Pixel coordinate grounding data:
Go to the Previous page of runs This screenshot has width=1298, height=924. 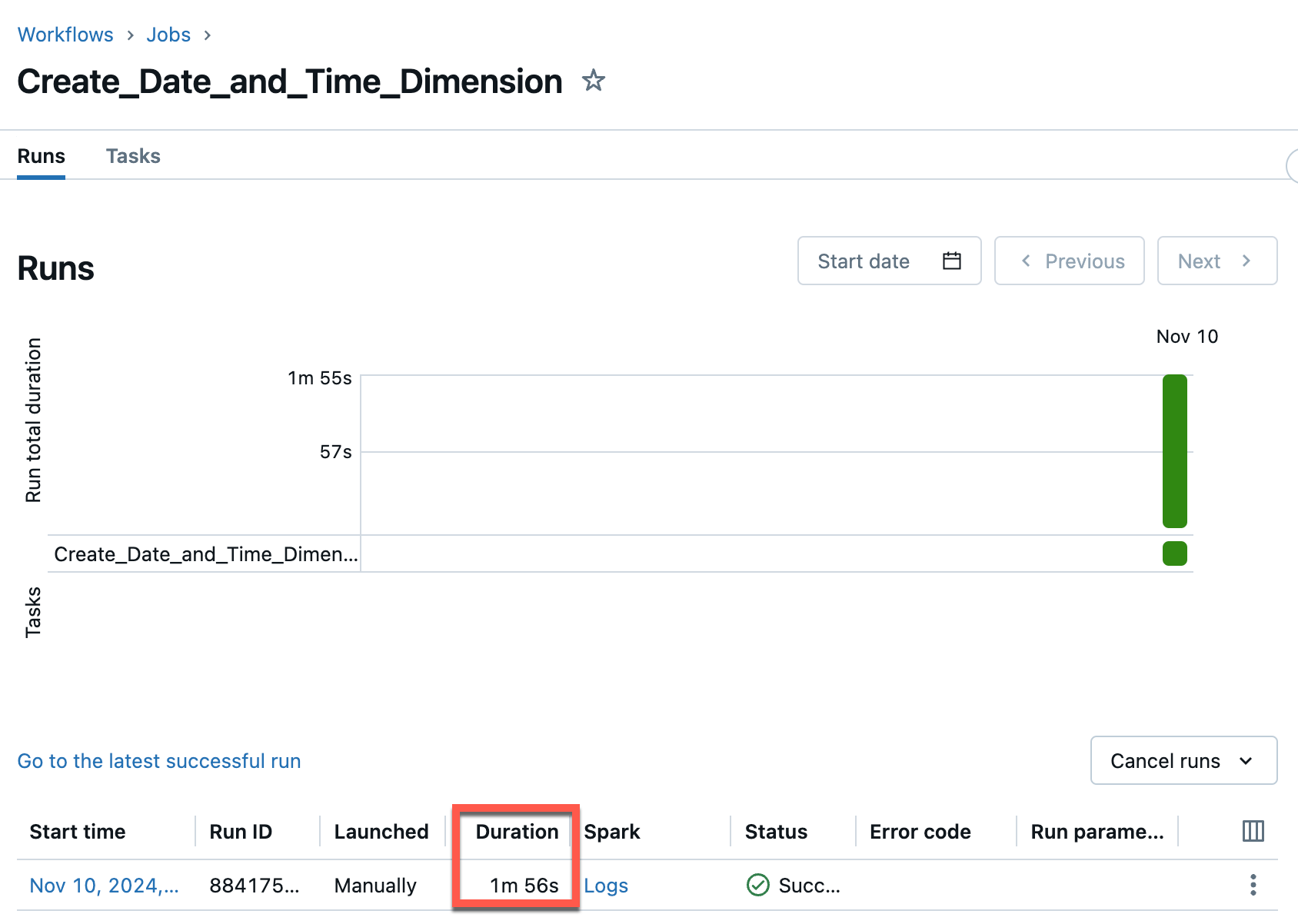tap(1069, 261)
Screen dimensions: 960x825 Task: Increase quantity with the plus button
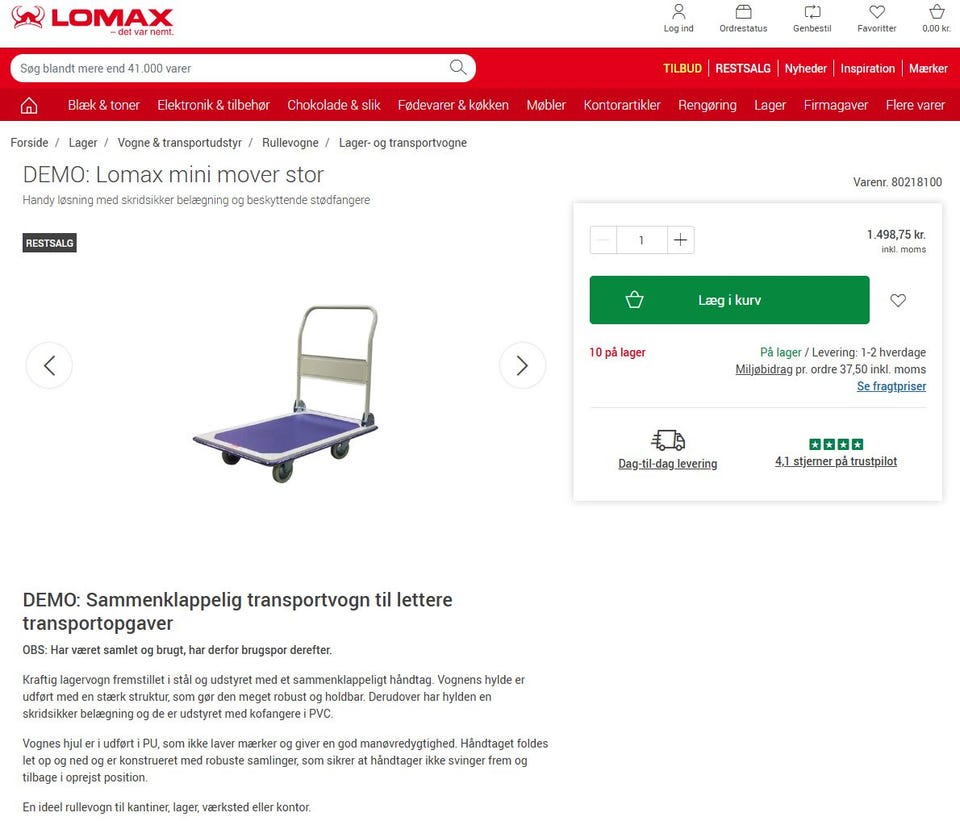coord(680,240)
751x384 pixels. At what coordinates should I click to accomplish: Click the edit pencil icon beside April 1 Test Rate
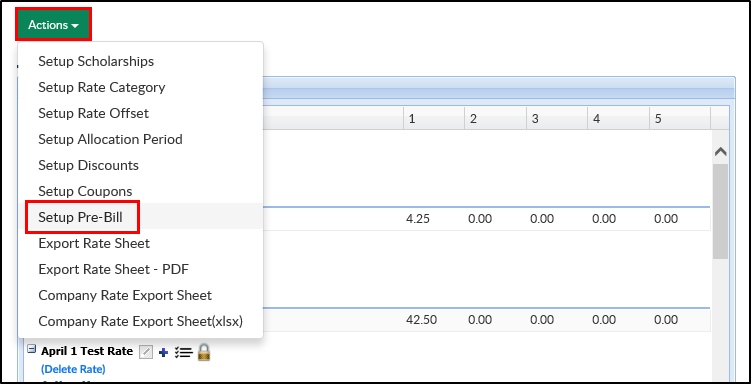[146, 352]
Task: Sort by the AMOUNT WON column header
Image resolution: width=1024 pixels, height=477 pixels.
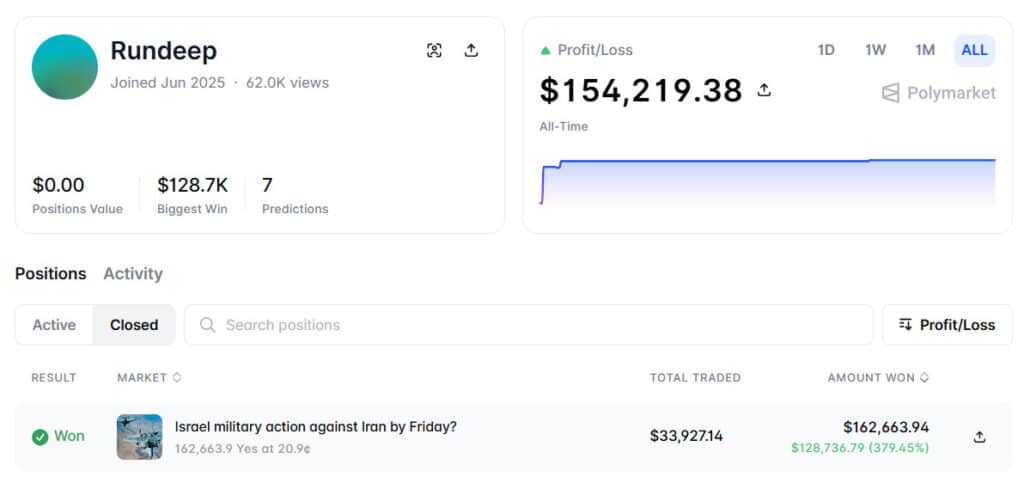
---
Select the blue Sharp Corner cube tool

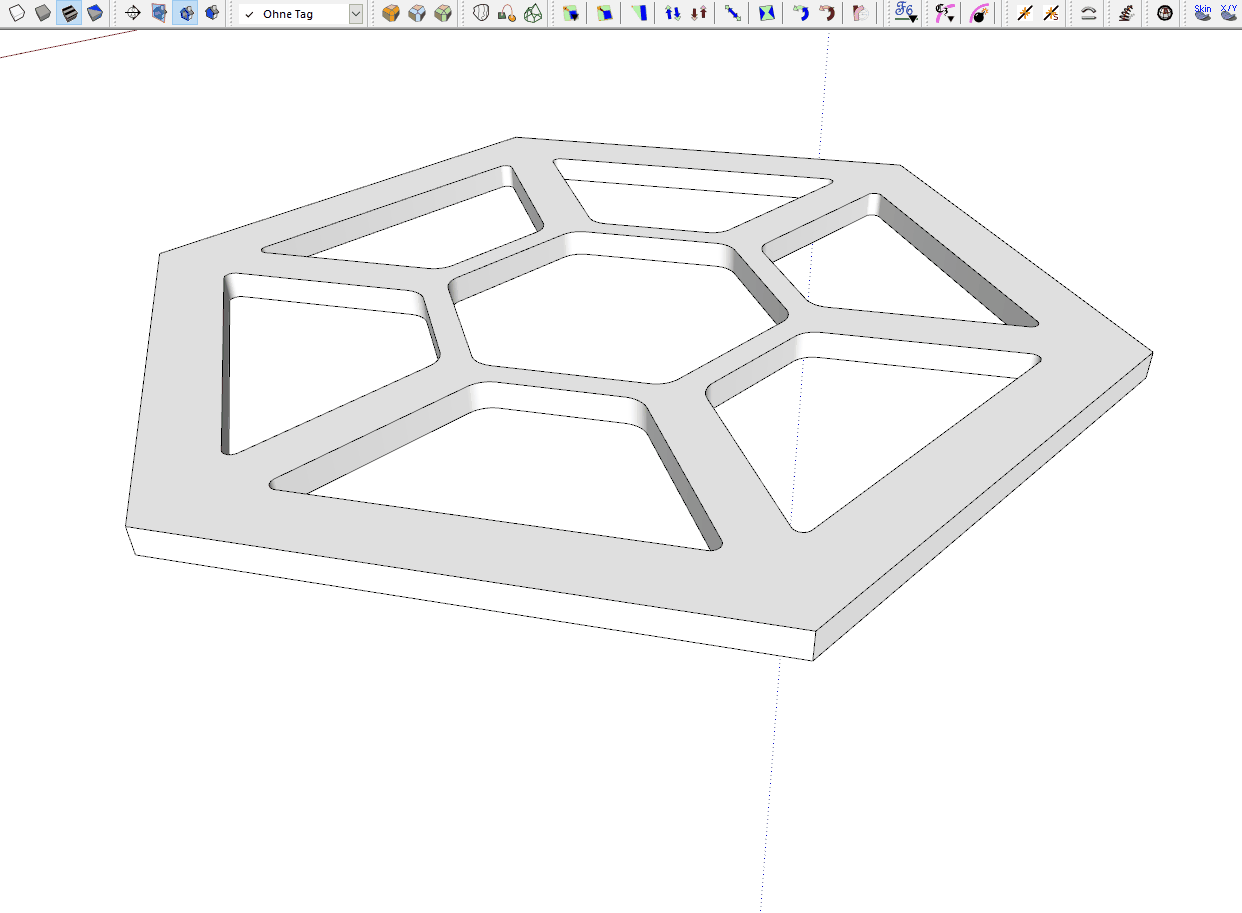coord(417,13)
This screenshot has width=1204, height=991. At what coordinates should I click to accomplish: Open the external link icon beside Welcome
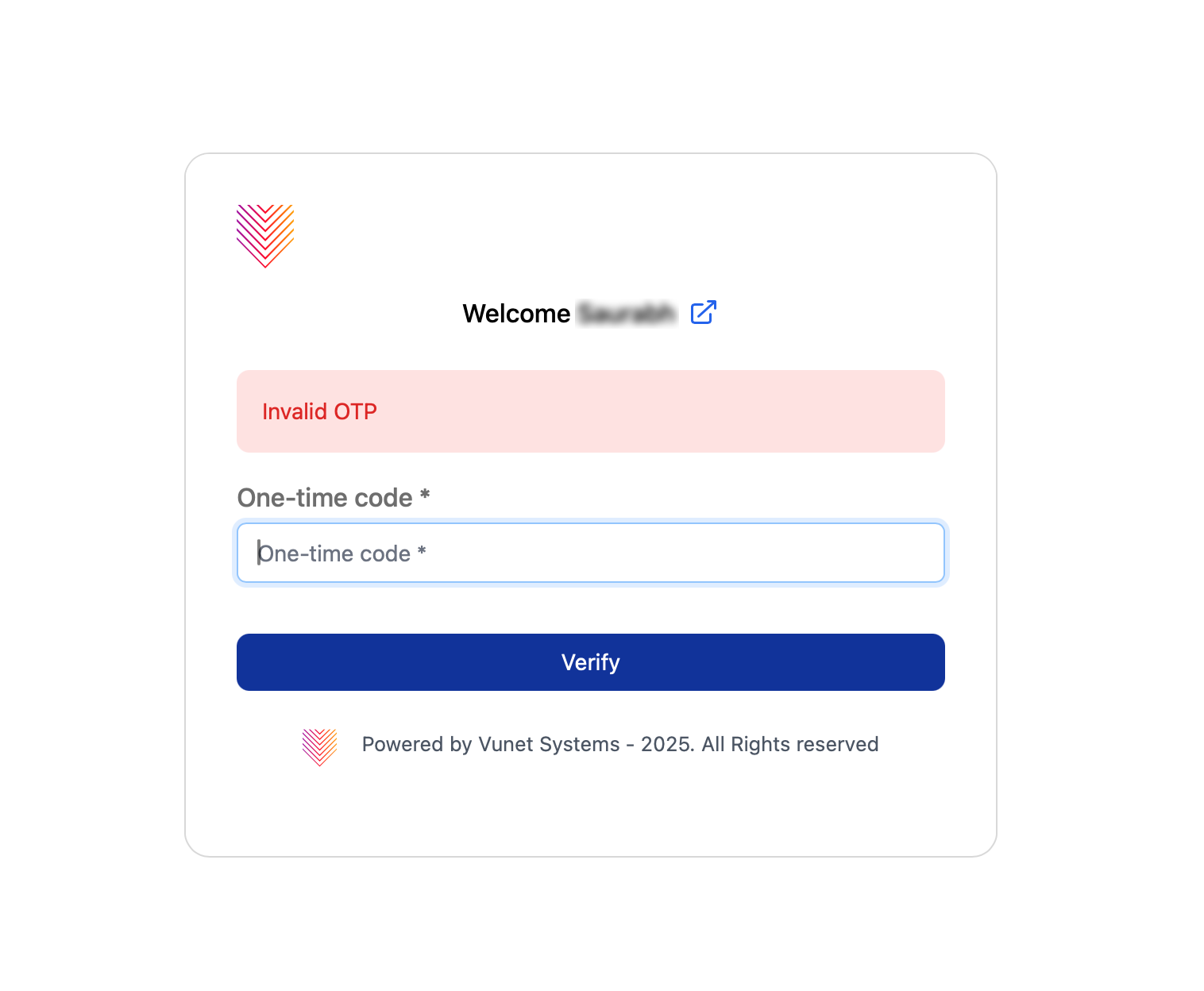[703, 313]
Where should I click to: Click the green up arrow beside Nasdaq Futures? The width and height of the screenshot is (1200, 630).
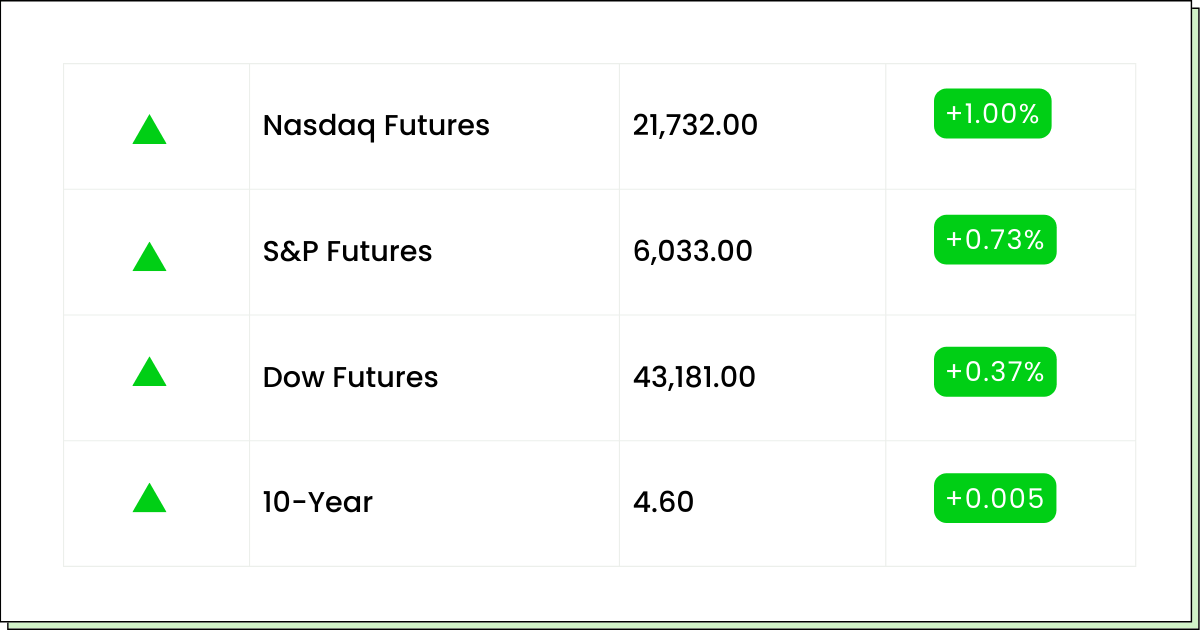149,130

## INSTRUCTIONS FOR THE TASK
In the data above, retype only the stretch from the line with "751x384 pixels. At" through the line with "Image resolution: width=1024", word for word, and skip any pictures.

## TASK OUTPUT
751x384 pixels. At what coordinates should I click to accomplish: Click the edit pencil icon beside April 1 Test Rate
[146, 352]
Task: Sort by the AMOUNT WON column header
Image resolution: width=1024 pixels, height=477 pixels.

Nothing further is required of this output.